Clients will love less doing more

At last year’s World Architecture Festival in Barcelona, our thematic exhibition was called ‘ Less Does More’. Curated by Jeremy Melvin, it featured case studies from around the globe, looking at everything from Masdar to the London Olympic stadium, and from the financing of  housing in East Africa to a university project in the Congo. Nanotechnology and Sauerbruch Hutton’s work on energy transfer added to a rich mix. In all cases the aim of the designer was not simply to reduce cost to a particular client, but to approach a problem with a new attitude, that being a reflection of our current thinking about resources, finance and delivery.
This is not the same thing as minimalism, which from observation can be extraordinarily costly because it is an aesthetic proposition rather than an attitude to resources. For the ordinary run of buildings it is unlikely to be much use because to be successful. it needs to be brilliantly specified and detailed, and that is rarely cheap. This is not to say that minimalist architects cannot cope with the idea of lots of stuff; for example John Pawson’s arrangement of the Venice Biennale main exhibition as curated by Deyan Sudjic in 2002, was masterly. Exhibition design during good times is not the same thing as housing, schools and healthcare buildings in a recession, however, and the drive is now on to get greater value for money at a time , at least in the British context, of significant cutbacks in capital espenditure.
We can no longer rely on PFI programmes to take care of the capital spending because  revenue programmes are going to be hit as well. A PFI school on completion triggers revenue spending, so we can only hope that one of the government’s recent success stories will not come to a grinding halt, whoever wins the next election. The argument that you should spend money on teachers, not premises, fails to address the question of whether good teachers will be attracted to terrible environments, will be motivated to work there, and won’ t move somewhere better given half a chance. It is a very inappropriate argument from people who went to well funded schools with decent buildings. (And let’s remember that one third of local authorities in England have yet to see any benefit from Building Schools for the Future because they are still in the queue. Are their children to be denied decent school buildings for the nest generation?)
Whatever happens to funding, the imperatives in respect of what we continue to build will be the same: make money count. This requires a root-and-branch reappraisal as to why we habitually spend too much money on building elements which make little difference to the successful performance of the building. Why not make savings in some areas, and use some of the saving to give the client something extra elsewhere?
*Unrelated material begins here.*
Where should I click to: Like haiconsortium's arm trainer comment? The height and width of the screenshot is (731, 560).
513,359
What we are talking about is what the construction tsar Paul Morrell describes as the difference between ‘good’ and ‘good enough’, which forces one to think about the purpose of the building in the first place, the outcomes which one wishes the building to help achieve, and the way in which one might assess success.
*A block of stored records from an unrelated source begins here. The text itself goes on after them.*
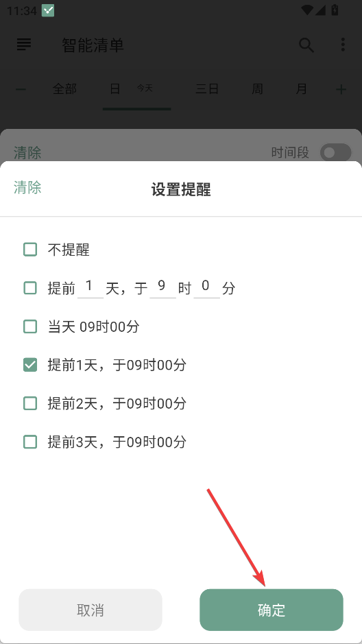This screenshot has width=362, height=644.
Task: Tap the plus icon beside the 月 tab
Action: pyautogui.click(x=341, y=90)
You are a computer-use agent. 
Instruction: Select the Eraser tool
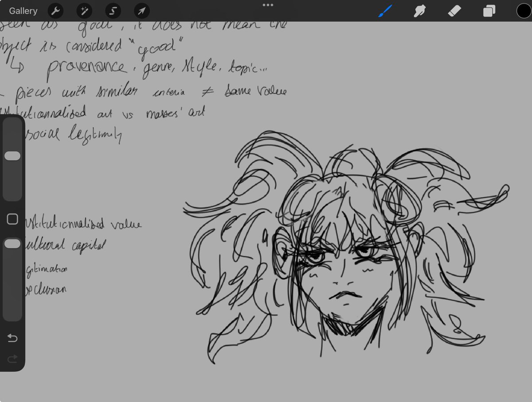coord(454,10)
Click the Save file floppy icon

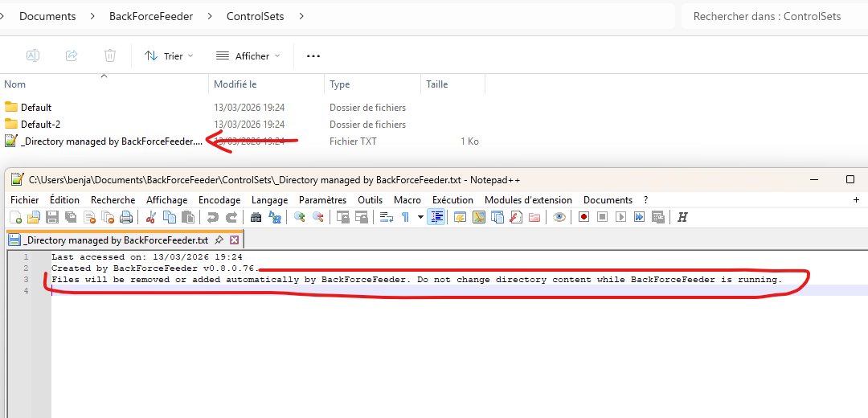51,217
The role of design in this is, as Morrell says, critical. Smart design can save fortunes and produce what you need (or never realised you needed). But the obverse is also true: less smart design can fritter money away on details which won’t have any beneficial effect.
Perhaps it is time to starting looking at benchmarked costs for certain building types, and reward all concerned for bringing in well designed jobs at below those levels. This has nothing to do with reducing architects’ fees, but everything to do with producing better outcomes for less espenditure at a time of need.